Destarte, é conditio sine qua non que o EPD atenda a determinados requisitos, tais como: não ser oriundo de área de tecnologia da informação, mas tendo expertise em tal tema;  devendo ser uma pessoa com conhecimentos multidisciplinares de questões jurídicas, de gestão de riscos, governança de dados e acesso à informação no setor público, sempre em um contexto de privacidade e proteção de dados pessoais; ademais de ser uma pessoa comunicativa  e responsável, devendo ser capaz de orientar seus empregados, e demais membros da equipe, a respeito das melhores práticas a serem tomadas no âmbito da governança dos dados tratados pelo órgão em consonância com as decisões do controlador e dialogar, não somente com os titulares acerca de eventuais esclarecimentos como também com a agência reguladora -   a ANPD . 

Cumpre ressaltar que, tal como ocorre com as empresas privadas e é igualmente previsto na Lei Europeia e nas leis latinas que tratam do tema, pessoas jurídicas que comprovem, por meio das pessoas físicas que as compõem, sua devida expertise e conhecimento múltiplo em temas correlacionados à proteção de dados dos titulares dos dados pessoais, também podem desempenhar as funções de DPO ou EPD. 

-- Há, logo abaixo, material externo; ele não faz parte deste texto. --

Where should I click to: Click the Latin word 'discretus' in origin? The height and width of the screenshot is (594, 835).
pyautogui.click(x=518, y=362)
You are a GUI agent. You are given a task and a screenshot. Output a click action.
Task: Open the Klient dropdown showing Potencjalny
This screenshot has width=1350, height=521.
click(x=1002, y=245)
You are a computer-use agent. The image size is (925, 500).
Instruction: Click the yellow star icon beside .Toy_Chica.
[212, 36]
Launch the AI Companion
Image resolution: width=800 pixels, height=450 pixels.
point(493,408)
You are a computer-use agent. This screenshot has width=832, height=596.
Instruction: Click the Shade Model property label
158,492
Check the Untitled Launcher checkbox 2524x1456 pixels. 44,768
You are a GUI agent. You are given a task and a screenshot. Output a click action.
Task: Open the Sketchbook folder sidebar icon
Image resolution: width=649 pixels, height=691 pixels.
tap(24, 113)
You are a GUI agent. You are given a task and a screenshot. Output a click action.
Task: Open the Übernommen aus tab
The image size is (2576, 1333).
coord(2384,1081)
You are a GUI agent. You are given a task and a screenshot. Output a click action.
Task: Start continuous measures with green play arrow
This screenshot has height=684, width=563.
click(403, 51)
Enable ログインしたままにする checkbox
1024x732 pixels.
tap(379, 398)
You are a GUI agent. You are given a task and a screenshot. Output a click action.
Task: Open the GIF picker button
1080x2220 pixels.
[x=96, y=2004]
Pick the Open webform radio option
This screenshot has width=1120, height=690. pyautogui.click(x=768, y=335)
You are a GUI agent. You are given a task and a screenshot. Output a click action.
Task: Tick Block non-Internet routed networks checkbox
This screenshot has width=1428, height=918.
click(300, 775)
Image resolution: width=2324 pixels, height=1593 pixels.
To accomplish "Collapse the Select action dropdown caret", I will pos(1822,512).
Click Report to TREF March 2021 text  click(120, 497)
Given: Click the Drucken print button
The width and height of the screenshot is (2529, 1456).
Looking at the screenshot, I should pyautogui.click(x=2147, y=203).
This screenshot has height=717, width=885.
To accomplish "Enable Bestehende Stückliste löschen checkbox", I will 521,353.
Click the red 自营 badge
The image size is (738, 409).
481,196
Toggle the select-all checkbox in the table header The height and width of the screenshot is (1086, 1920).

Atente-se que, em caso de o Encarregado ser um servidor público, a responsabilidade de tal agente é subjetiva e individual. Assim, o servidor público, perante a Administração Nacional, responderá de maneira subjetiva, dependendo da prova da existência do dano, do nexo de causalidade entre a ação e o dano e da culpa ou dolo da sua conduta. Assim, os servidores podem ser responsabilizados direta ou indiretamente na medida de seus atos omissivos ou comissivos. 

Mas como assegurar ao EPD sua devida independência e acesso direto ao tone from the top (a Alta Administração: no caso da administração pública, os ministros de Estado, diretores de autarquias e fundações e ocupantes de cargo de nível 6 do DAS) e a ausência de conflito de interesses deste representante? E mais: como garantir e comprovar que cada ente contará com esta importante figura capaz de ser o ponto focal em órgãos com bilhões de tratamentos (relembre-se que, com um único dado, podem ser realizados diversos tipos de tratamento: coleta, produção, compartilhamento, eliminação, bloqueio, dentre outros)? Não há uma resposta certa e categórica a tais questionamentos: somente o dia a dia nos mostrará o melhor caminho para tal.